Every time I learn more about those traditions and incorporate them in my life, I feel closer to complete. My deepening understanding of the other parts of the Mosaic triad represented by my family strengthen my own faith and give me a greater sense of connection with humanity as it extends beyond the walls of church and home. My recognition of the animistic nature of, well, nature helps me feel connected to the earth I need to take care of and serves as reminder that I was given a body that also needs care.
Do I mind spelling all of this out? Not too much. There's nothing here I wouldn't tell a friend or most acquaintances. But the bottom line is this information is mine to give. No one is entitled to an explanation. If you get right down to it, it's nobody's business but mine.
So why am I writing this long thing about this other thing that is really nobody's business but mine? There are other people like me. Some of these people have been shown the door for not being someone else's definition of a Christian or a witch or a pagan or... They are told, as I have been told, that we have no legitimate claim to our identities. When I have challenged this, often asking if this is their truth, I am told it is THE truth.

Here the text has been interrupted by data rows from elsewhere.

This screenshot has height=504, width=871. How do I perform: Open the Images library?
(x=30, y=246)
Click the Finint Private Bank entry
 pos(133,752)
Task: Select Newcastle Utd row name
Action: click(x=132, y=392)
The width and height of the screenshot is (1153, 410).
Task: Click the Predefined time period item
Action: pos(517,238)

Beyond the universal Golden Rule, there most likely isn't a THE truth. There is simply the truth we have if we have a clear vision of our own path. That vision is a gift. It doesn't make us the arbiter of what is or isn't right for everyone else. What it can do is give us the confidence to offer our arm to a friend or a friend we haven't met yet. Ram Dass said it best: "We're all just walking each other home." See you on the path.